This is getting a little out of the area, but I’ve just run across a report by Gelvin-Reymuller et al. (download PDF) on the finding of a worked mammoth tusk from the north side of the Seward Peninsula. That is on the west-central Alaska coast near the closest approach to Asia, and hence smack in the middle of Beringia. The tusk is interesting in its own right, of course, but doubly so when we see that it was dated to well before the last glacial maximum:
Though the age of the tusk is only peripherally relevant to the significance of the reduction described in this paper, the tusk was sampled for dating. A single bone collagen sample from the tusk was dated by Beta Analytic, Inc. following standard pretreatment and analytical procedures. A 5.2 g of sample was first removed from an inner area, well beneath a surficial treatment of Elmer’s Glue-All which the tusk’s discoverer had initially applied to the surface. The resultant AMS date was 35,150 +/- 530 BP (Beta-189092). …… The latest mammoth remains in mainland Alaska are dated to around 11,400 BP. Since the age of this tusk places it beyond the range of initial human habitation in the New World, as currently understood, we posit that the tusk was worked by later inhabitants of the area.

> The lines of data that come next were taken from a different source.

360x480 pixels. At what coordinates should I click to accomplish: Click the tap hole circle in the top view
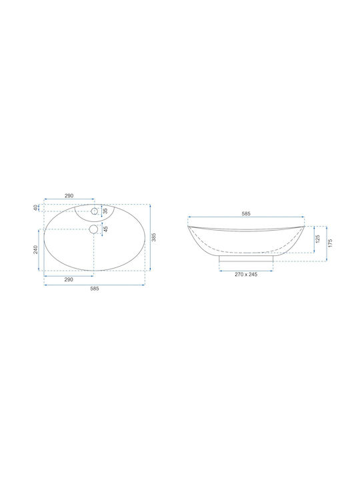coord(94,211)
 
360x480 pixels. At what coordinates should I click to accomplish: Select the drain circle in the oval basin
coord(94,229)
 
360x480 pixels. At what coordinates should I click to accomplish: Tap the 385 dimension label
coord(154,237)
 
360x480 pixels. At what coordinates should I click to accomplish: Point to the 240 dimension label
coord(35,249)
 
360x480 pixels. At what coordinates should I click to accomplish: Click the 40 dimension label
coord(36,208)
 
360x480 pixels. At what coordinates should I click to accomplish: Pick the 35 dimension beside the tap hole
coord(105,211)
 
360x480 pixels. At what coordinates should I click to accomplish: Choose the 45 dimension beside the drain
coord(105,229)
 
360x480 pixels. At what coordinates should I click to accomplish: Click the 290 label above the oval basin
coord(69,196)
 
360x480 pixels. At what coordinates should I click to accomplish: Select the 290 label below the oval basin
coord(69,279)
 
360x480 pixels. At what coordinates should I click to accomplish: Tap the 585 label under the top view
coord(95,289)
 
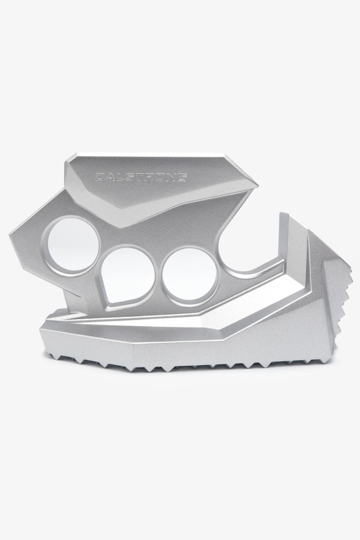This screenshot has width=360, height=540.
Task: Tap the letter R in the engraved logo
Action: coord(150,177)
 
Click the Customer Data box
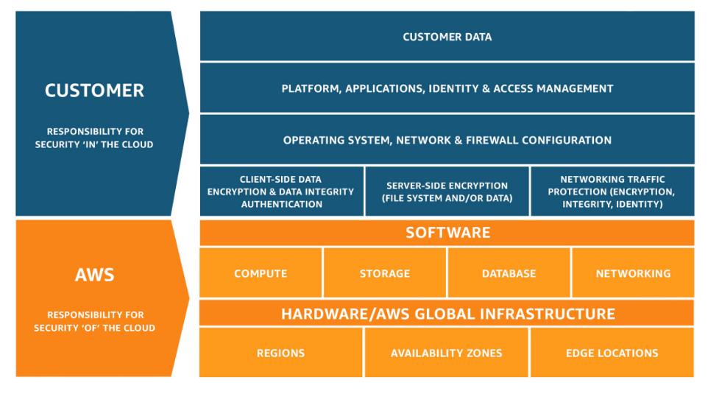pyautogui.click(x=447, y=36)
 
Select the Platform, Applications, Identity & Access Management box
pyautogui.click(x=447, y=88)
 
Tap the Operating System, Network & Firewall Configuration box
pyautogui.click(x=447, y=140)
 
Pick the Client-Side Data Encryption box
pyautogui.click(x=281, y=191)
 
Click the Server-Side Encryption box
pyautogui.click(x=447, y=191)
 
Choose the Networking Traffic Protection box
pyautogui.click(x=612, y=191)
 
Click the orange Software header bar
pyautogui.click(x=447, y=233)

The authors note that it is possible to diagnose from the reduction strategies used whether ivory was worked when fresh/green or when already subfossilized, though curiously they draw no such conclusions about this particular piece. I find it intriguing how a central Beringian artifact made on a 35,000 year old material is so readily characterized as a recent manufacture. While this piece would pre-date the earliest known record of extreme NE Asia and while I wouldn’t second-guess the authors nor impugn their motives and while it is certainly possible that a fossil mammoth tusk was worked at a much later date, I’m, uh, just sayin’. This paper is interesting on a number of levels, not least as an example of stickhandling around competing paradigms.